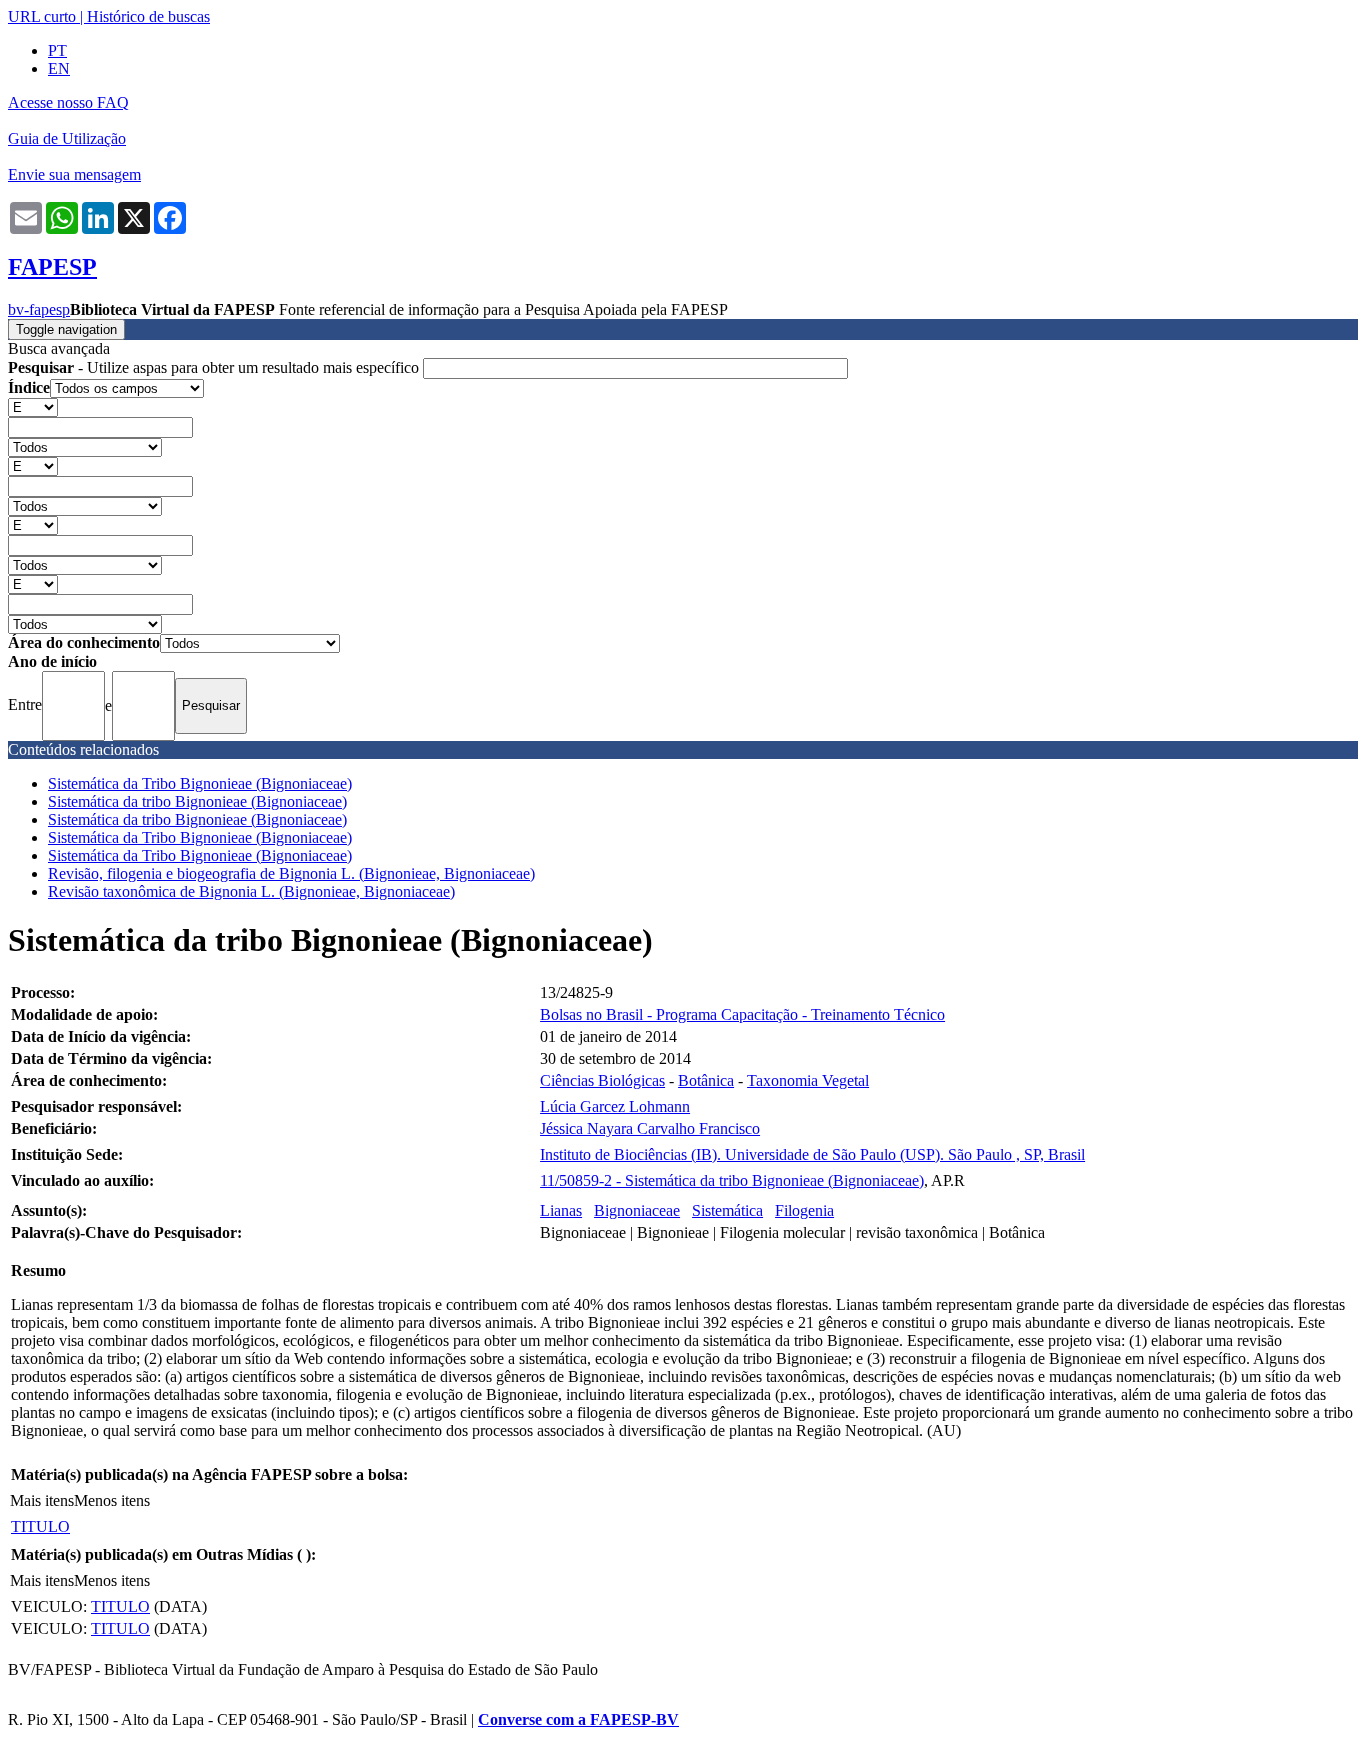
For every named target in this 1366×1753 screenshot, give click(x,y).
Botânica (706, 1080)
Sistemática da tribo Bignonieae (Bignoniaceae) (197, 801)
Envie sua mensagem (74, 174)
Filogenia (804, 1210)
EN (59, 68)
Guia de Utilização (67, 138)
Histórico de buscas (148, 16)
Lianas (561, 1210)
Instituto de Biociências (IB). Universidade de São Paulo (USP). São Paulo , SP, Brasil (812, 1154)
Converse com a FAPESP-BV (578, 1719)
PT (57, 50)
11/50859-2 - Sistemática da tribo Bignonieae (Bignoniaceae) (732, 1180)
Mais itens (42, 1500)
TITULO (40, 1526)
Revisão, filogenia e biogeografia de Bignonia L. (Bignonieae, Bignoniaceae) (291, 873)
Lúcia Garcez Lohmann (615, 1106)
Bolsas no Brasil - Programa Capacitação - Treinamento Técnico (742, 1014)
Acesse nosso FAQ (68, 102)
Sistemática (727, 1210)
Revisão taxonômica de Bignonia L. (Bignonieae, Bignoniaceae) (251, 891)
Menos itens (112, 1500)
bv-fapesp (39, 309)
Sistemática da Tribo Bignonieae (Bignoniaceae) (200, 783)
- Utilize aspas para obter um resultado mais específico (215, 367)
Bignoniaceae (637, 1210)
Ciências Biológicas (602, 1080)
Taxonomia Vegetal (808, 1080)
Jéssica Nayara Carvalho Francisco (650, 1128)
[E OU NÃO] (33, 406)
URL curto (42, 16)
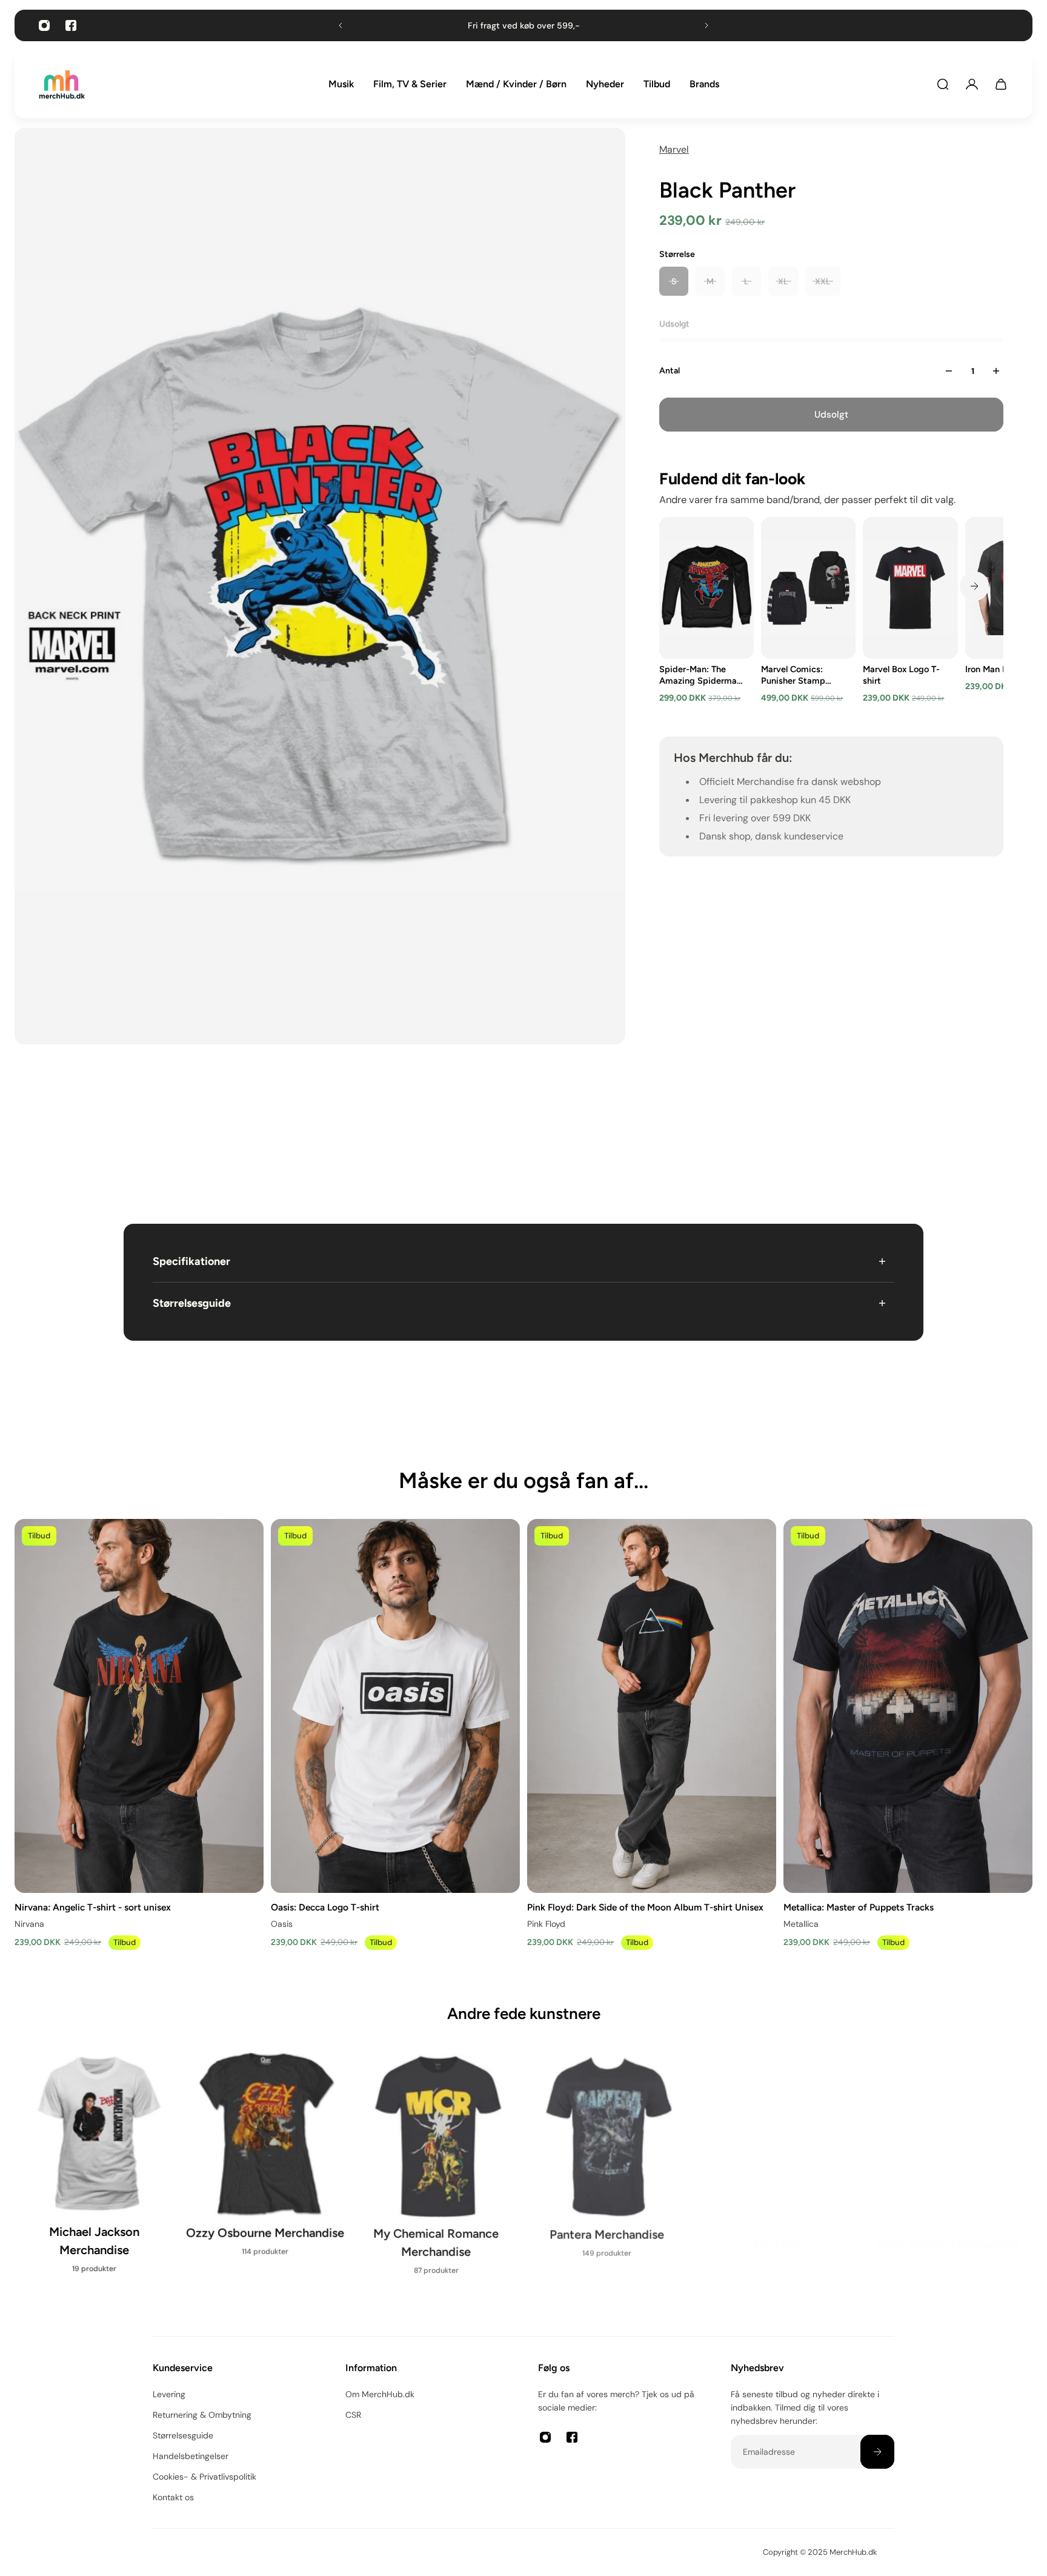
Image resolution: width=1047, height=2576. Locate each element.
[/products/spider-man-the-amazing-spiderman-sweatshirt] (706, 588)
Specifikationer (191, 1261)
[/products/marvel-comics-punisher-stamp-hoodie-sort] (808, 588)
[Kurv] (1000, 84)
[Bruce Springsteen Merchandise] (438, 2182)
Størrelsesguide (192, 1303)
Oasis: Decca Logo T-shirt (325, 1906)
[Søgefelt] (942, 84)
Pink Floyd (546, 1923)
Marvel (674, 149)
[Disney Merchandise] (609, 2173)
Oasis (282, 1923)
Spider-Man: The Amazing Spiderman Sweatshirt (700, 675)
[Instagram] (44, 25)
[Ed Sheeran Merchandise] (780, 2173)
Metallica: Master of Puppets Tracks (858, 1906)
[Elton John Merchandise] (950, 2173)
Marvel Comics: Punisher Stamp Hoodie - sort (793, 675)
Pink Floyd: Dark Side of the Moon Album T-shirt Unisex (645, 1906)
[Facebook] (71, 25)
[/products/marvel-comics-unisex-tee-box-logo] (910, 588)
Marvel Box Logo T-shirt (901, 675)
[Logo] (62, 84)
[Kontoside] (971, 84)
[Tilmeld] (877, 2452)
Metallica (801, 1923)
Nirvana (29, 1923)
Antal (669, 370)
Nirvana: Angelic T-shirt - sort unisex (93, 1906)
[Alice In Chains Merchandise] (96, 2173)
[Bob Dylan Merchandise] (267, 2173)
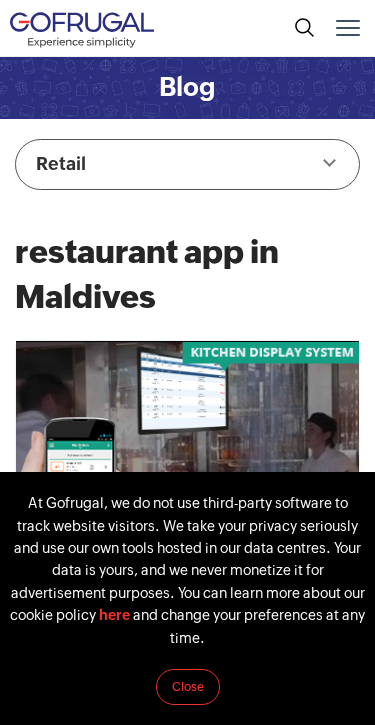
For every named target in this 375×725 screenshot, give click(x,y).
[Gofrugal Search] (305, 28)
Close (188, 687)
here (114, 615)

+ + + + +

### About this task
Omit the pictures and copy the records above exactly.

### Written response
For every named target in this 1366×1753 screenshot, give click(x,y).
Botânica (706, 1080)
Sistemática da tribo Bignonieae (Bignoniaceae) (197, 801)
Envie sua mensagem (74, 174)
Filogenia (804, 1210)
EN (59, 68)
Guia de Utilização (67, 138)
Histórico de buscas (148, 16)
Lianas (561, 1210)
Instituto de Biociências (IB). Universidade de São Paulo (USP). São Paulo , SP, Brasil (812, 1154)
Converse com a FAPESP-BV (578, 1719)
PT (57, 50)
11/50859-2 - Sistemática da tribo Bignonieae (Bignoniaceae) (732, 1180)
Mais itens (42, 1500)
TITULO (40, 1526)
Revisão, filogenia e biogeografia de Bignonia L. (Bignonieae, Bignoniaceae) (291, 873)
Lúcia Garcez Lohmann (615, 1106)
Bolsas no Brasil - Programa Capacitação - Treinamento Técnico (742, 1014)
Acesse nosso FAQ (68, 102)
Sistemática (727, 1210)
Revisão taxonômica de Bignonia L. (Bignonieae, Bignoniaceae) (251, 891)
Menos itens (112, 1500)
bv-fapesp (39, 309)
Sistemática da Tribo Bignonieae (Bignoniaceae) (200, 783)
- Utilize aspas para obter um resultado mais específico (215, 367)
Bignoniaceae (637, 1210)
Ciências Biológicas (602, 1080)
Taxonomia Vegetal (808, 1080)
Jéssica Nayara Carvalho Francisco (650, 1128)
[E OU NÃO] (33, 406)
URL curto (42, 16)
Image resolution: width=1047, height=2576. Locate each element.
[/products/spider-man-the-amazing-spiderman-sweatshirt] (706, 588)
Specifikationer (191, 1261)
[/products/marvel-comics-punisher-stamp-hoodie-sort] (808, 588)
[Kurv] (1000, 84)
[Bruce Springsteen Merchandise] (438, 2182)
Størrelsesguide (192, 1303)
Oasis: Decca Logo T-shirt (325, 1906)
[Søgefelt] (942, 84)
Pink Floyd (546, 1923)
Marvel (674, 149)
[Disney Merchandise] (609, 2173)
Oasis (282, 1923)
Spider-Man: The Amazing Spiderman Sweatshirt (700, 675)
[Instagram] (44, 25)
[Ed Sheeran Merchandise] (780, 2173)
Metallica: Master of Puppets Tracks (858, 1906)
[Elton John Merchandise] (950, 2173)
Marvel Comics: Punisher Stamp Hoodie - sort (793, 675)
Pink Floyd: Dark Side of the Moon Album T-shirt Unisex (645, 1906)
[Facebook] (71, 25)
[/products/marvel-comics-unisex-tee-box-logo] (910, 588)
Marvel Box Logo T-shirt (901, 675)
[Logo] (62, 84)
[Kontoside] (971, 84)
[Tilmeld] (877, 2452)
Metallica (801, 1923)
Nirvana (29, 1923)
Antal (669, 370)
Nirvana: Angelic T-shirt - sort unisex (93, 1906)
[Alice In Chains Merchandise] (96, 2173)
[Bob Dylan Merchandise] (267, 2173)
For every named target in this 375×725 screenshot, give click(x,y).
[Gofrugal Search] (305, 28)
Close (188, 687)
here (114, 615)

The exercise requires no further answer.